Depuis la Renaissance, l'humanisme considère l'individu comme pluriel et ondoyant ainsi que se voyait Montaigne. Il lui était reconnu des natures diverses en fonction de ses champs d'activité ; une diversité qu'il unifiait lui-même librement dans sa personnalité par sa volonté et sa raison.
La République est censée être constituée de ces individus, libres et égaux en droits, reconnus directement et sans intermédiaire comme citoyens par le pouvoir politique.
« Par rapport à cet idéal de liberté, la notion d'identité est totalitaire ; elle enferme le sujet dans une appartenance, une religion, une différence, qui le totalisent, qui prétendent le définir tout entier et dont il doit à chaque instant répondre[1]. »
À la différence de la conception humaniste de la personne, qui est plurielle, le monisme identitaire s'oppose à la construction de la personne par le Moi. L'individu est alors défini et déterminé d'abord par son identité, qui le domine quelle que soit son activité ou sa situation du moment. Il s'agit-là d'une altération de la conception de la personne humaine.
Dans cette conception de la définition de la personnalité par une identité déterminée, les individus se rattachent en premier lieu et même exclusivement au groupe identitaire auquel ils appartiennent et cessent d'être en rapport direct avec le pouvoir politique national ; la république perd alors son caractère essentiel.
La conception identitaire de l'individu conduit à la déconstruction postmoderne de la république par la destruction de sa cohésion laïque. Le modèle français de laïcité trouve en effet sa vulnérabilité dans la valorisation des différences. Le droit à la différence s'oppose à l'égalité en droits. Or la république est une société d'indifférence. Tous les citoyens sont pour elle égaux en droits, indépendamment de toutes les différences qui les distinguent dans la vie courante. Elle est fondée sur l'humanisme, et l'humanisme républicain est un universalisme, il repose sur les similitudes fondamentales entre tous les êtres humains et non sur leurs différences. La république est un régime de droit qui ignore les groupes et ne prend en considération que des individus. L'individualisme républicain est lié à la passion de la liberté.
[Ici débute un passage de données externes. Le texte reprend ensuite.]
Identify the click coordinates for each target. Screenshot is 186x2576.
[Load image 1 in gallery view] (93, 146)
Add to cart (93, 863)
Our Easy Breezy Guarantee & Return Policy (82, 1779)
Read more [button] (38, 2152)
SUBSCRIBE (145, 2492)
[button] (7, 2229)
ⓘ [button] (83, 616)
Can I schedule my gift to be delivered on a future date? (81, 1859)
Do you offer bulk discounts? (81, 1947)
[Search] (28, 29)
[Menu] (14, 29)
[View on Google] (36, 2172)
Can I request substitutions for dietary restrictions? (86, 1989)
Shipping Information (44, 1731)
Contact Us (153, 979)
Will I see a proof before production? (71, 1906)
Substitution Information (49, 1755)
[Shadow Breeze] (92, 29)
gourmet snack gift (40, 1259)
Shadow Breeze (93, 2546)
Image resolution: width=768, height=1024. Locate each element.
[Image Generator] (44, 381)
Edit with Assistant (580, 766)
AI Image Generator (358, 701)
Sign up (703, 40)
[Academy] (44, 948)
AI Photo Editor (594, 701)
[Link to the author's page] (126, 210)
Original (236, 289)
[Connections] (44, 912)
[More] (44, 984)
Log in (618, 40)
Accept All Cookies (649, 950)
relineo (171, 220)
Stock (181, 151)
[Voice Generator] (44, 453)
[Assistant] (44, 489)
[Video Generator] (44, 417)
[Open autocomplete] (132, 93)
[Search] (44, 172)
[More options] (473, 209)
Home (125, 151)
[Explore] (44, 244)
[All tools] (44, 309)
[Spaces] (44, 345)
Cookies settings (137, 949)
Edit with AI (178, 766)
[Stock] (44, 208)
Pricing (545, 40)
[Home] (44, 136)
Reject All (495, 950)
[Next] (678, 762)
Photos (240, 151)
La tradition contre-révolutionnaire qu'a si bien incarnée Charles Maurras, fait de la religion le garant de l'ordre social ; une notion à laquelle se rallient les adeptes contemporains du multiculturalisme. Le traditionalisme communautaire, au sens ethnique et religieux, incarné par le cléricalisme qui a caractérisé la Contre-révolution, trouve aujourd'hui un écho dans la volonté de déconstruire les nations et le caractère indivisible et laïc de la République. Il s'agit d'abord d'instrumentaliser la religion, pour un infléchissement du compromis laïc vers une philosophie de l'ordre moral. Les individus se définiraient en premier lieu par leur identité religieuse en conséquence l'État devrait respecter dans ses lois les traditions particulières de chaque groupe religieux ; pour cela il traiterait avec les autorités religieuses des différentes confessions.
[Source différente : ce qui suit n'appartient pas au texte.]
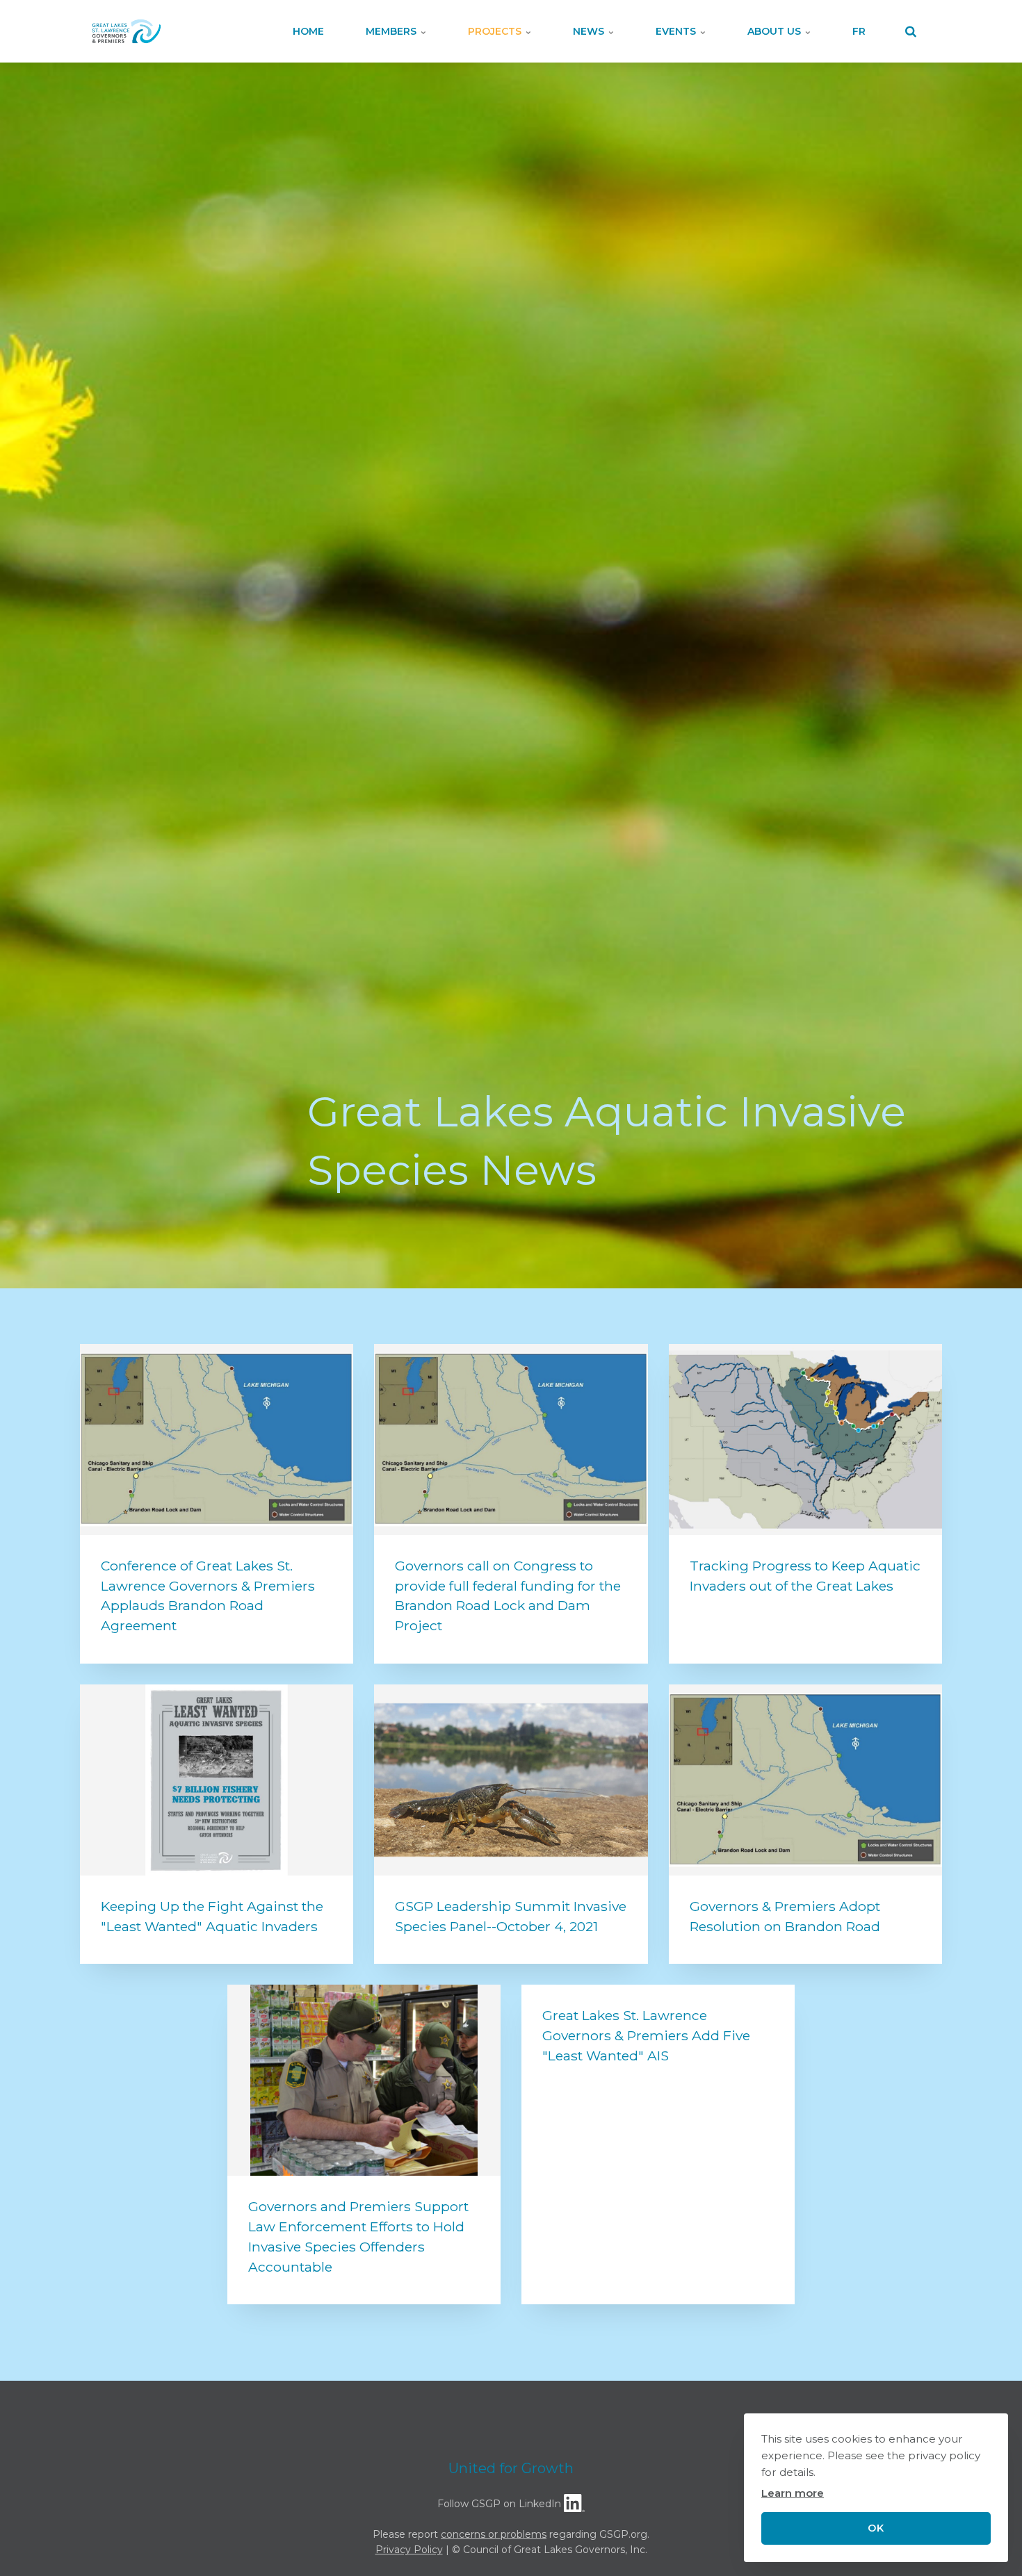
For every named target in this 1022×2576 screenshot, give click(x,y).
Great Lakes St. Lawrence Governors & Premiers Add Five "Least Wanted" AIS (646, 2035)
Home (308, 31)
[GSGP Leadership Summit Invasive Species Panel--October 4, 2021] (510, 1780)
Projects (496, 31)
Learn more (792, 2493)
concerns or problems (493, 2534)
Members (392, 31)
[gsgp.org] (126, 31)
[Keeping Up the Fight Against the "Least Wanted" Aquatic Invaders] (216, 1780)
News (590, 31)
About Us (775, 31)
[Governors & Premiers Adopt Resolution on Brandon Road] (805, 1780)
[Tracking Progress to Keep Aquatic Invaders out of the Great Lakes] (805, 1439)
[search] (910, 31)
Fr (859, 31)
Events (677, 31)
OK (876, 2528)
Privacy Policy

Le néolibéralisme pour enlever tout pouvoir économique aux instances politiques pousse au désinvestissement civique des individus et pour cela à leur repli particulariste identitaire. Cette tentation au repli identitaire n'est pas limitée à l'identité religieuse ; elle se manifeste aussi dans le régionalisme. Les prophètes postmodernes du néolibéralisme dont l'ambition est de déconstruire les nations pour éliminer toute intervention de l'État dans la gouvernance économique, sont en général favorables à la balkanisation de la République en régions de plus en plus autonomes, au nom du respect des identités régionales.
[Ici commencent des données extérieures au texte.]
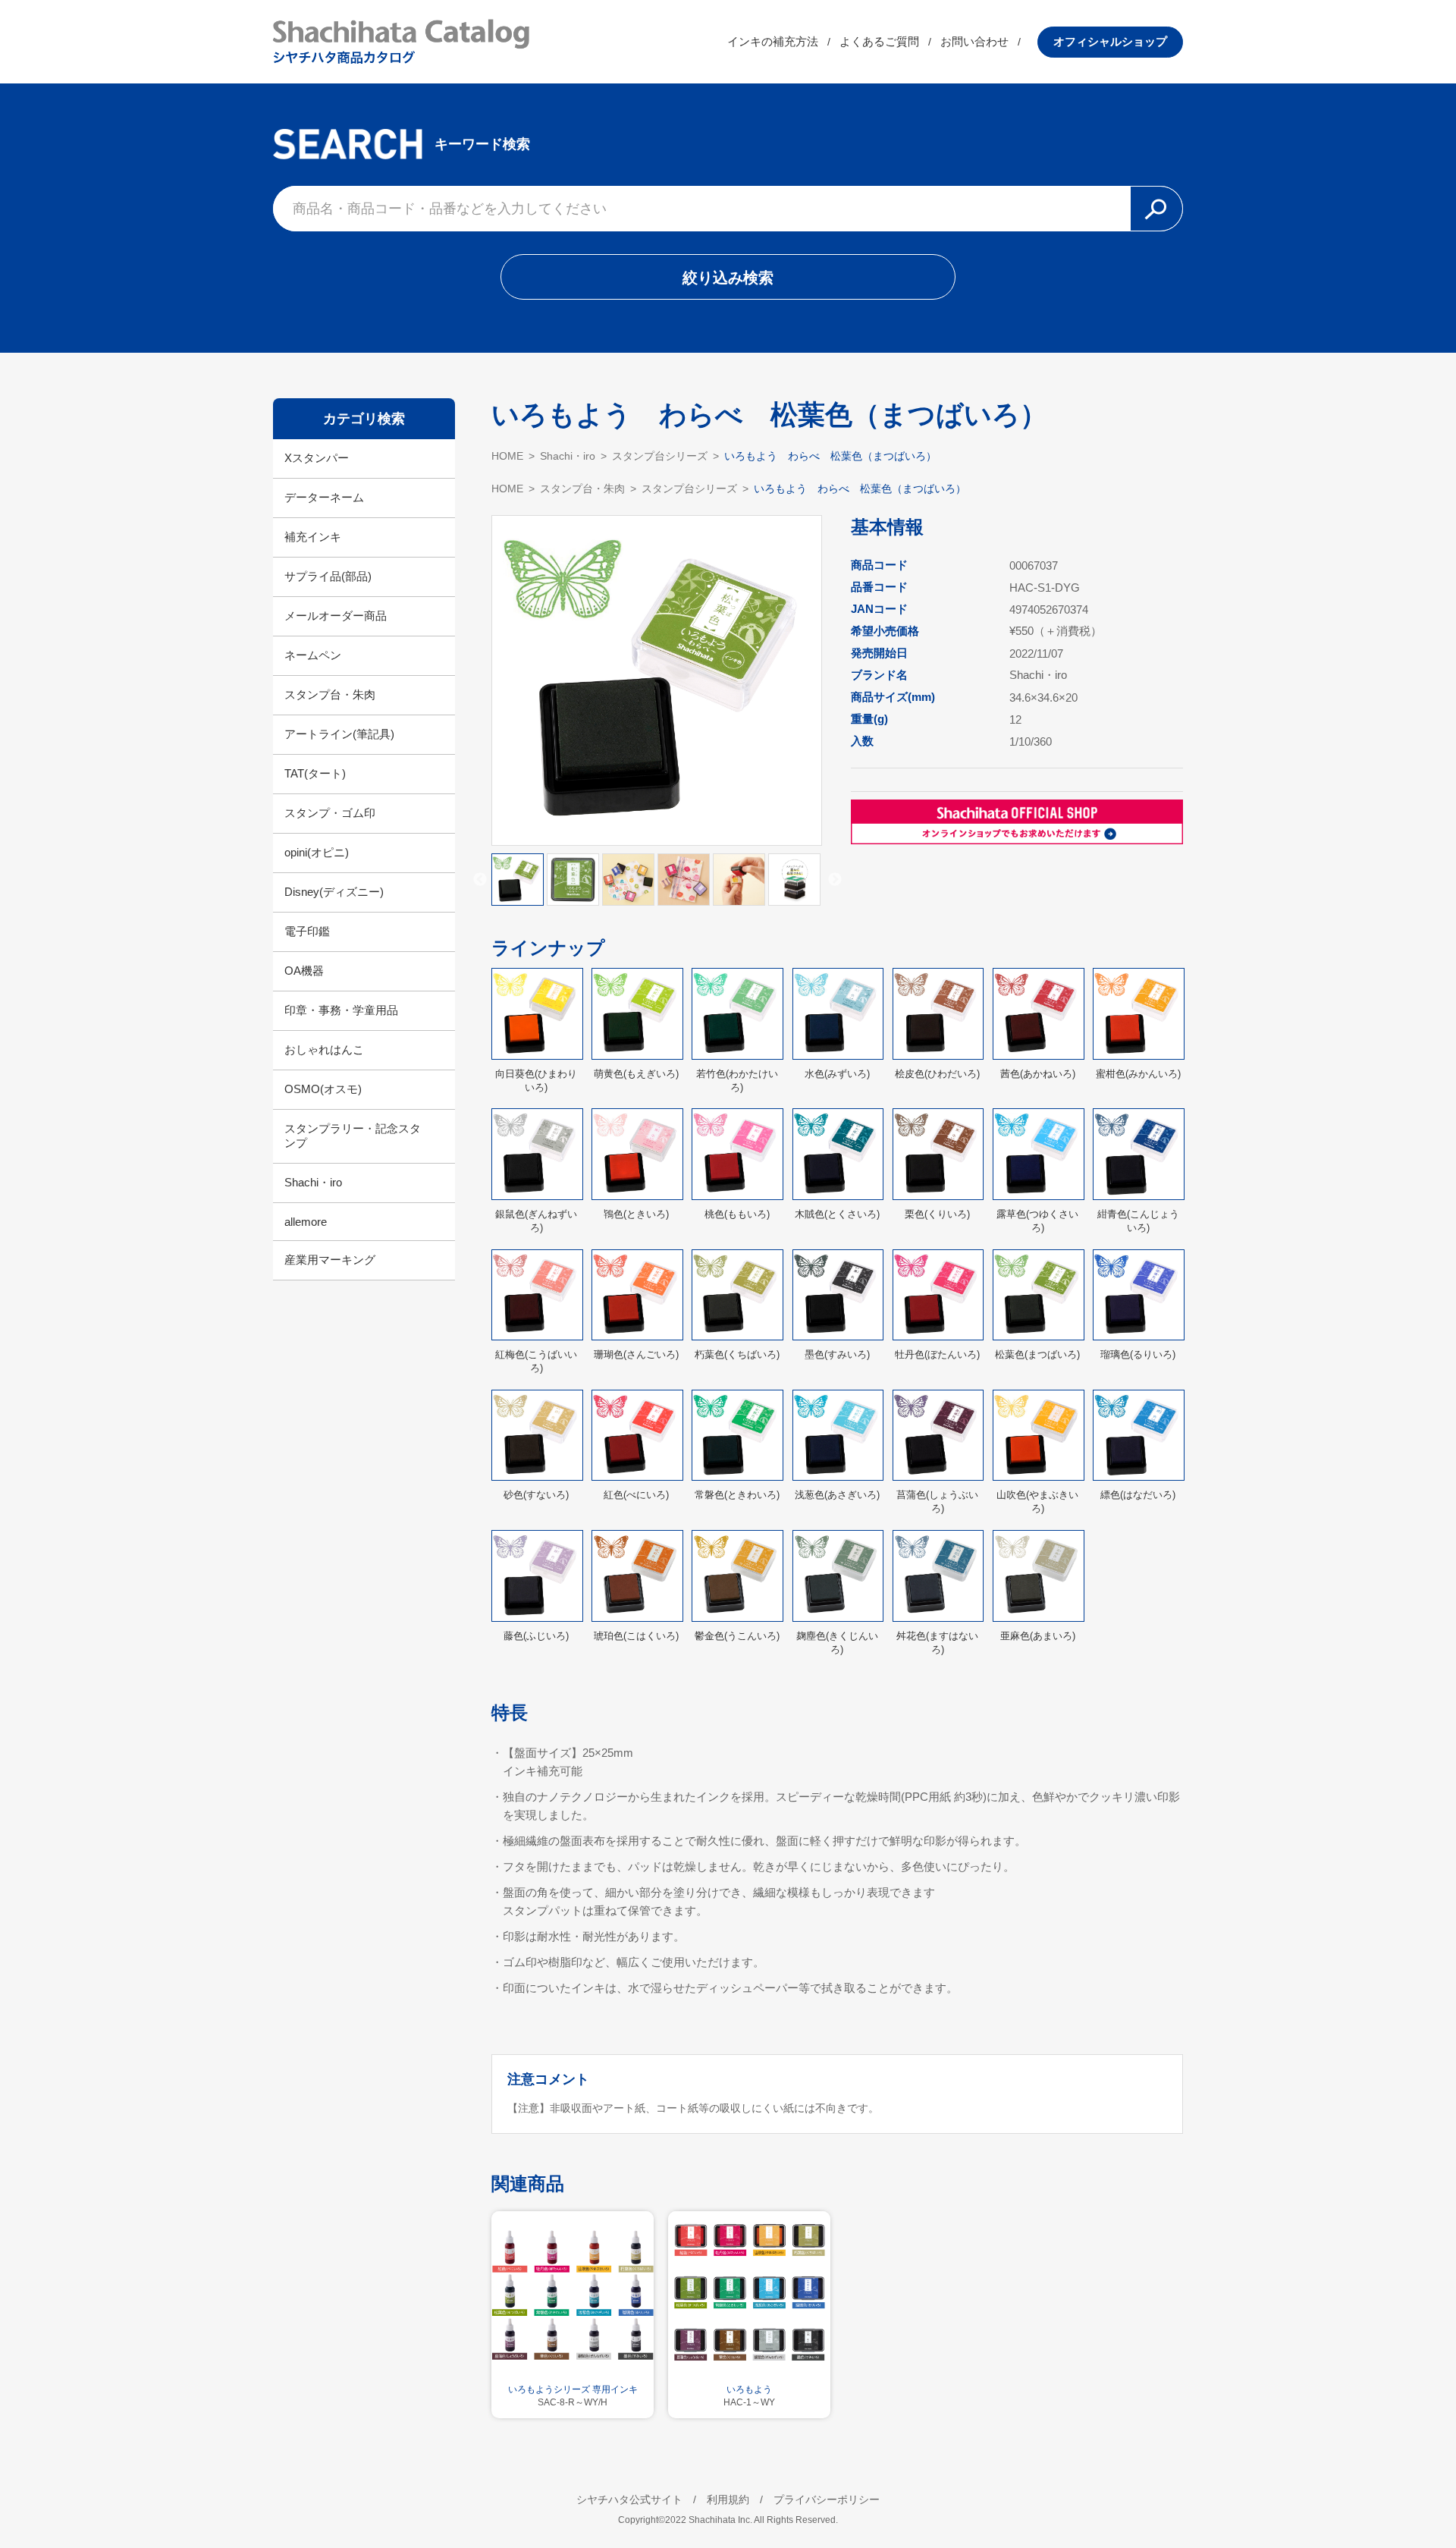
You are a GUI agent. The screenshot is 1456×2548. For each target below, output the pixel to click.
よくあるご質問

Marquée par le réveil des passions identitaires régionalistes, ethnico-religieuses et autres, par les entorses répétées à la laïcité, les tentatives de discrimination positive, les projets de statistiques ethniques... la déconstruction de l'humanisme démocratique entamée dès la fin des trente glorieuses, conduit inexorablement à une régression de la république.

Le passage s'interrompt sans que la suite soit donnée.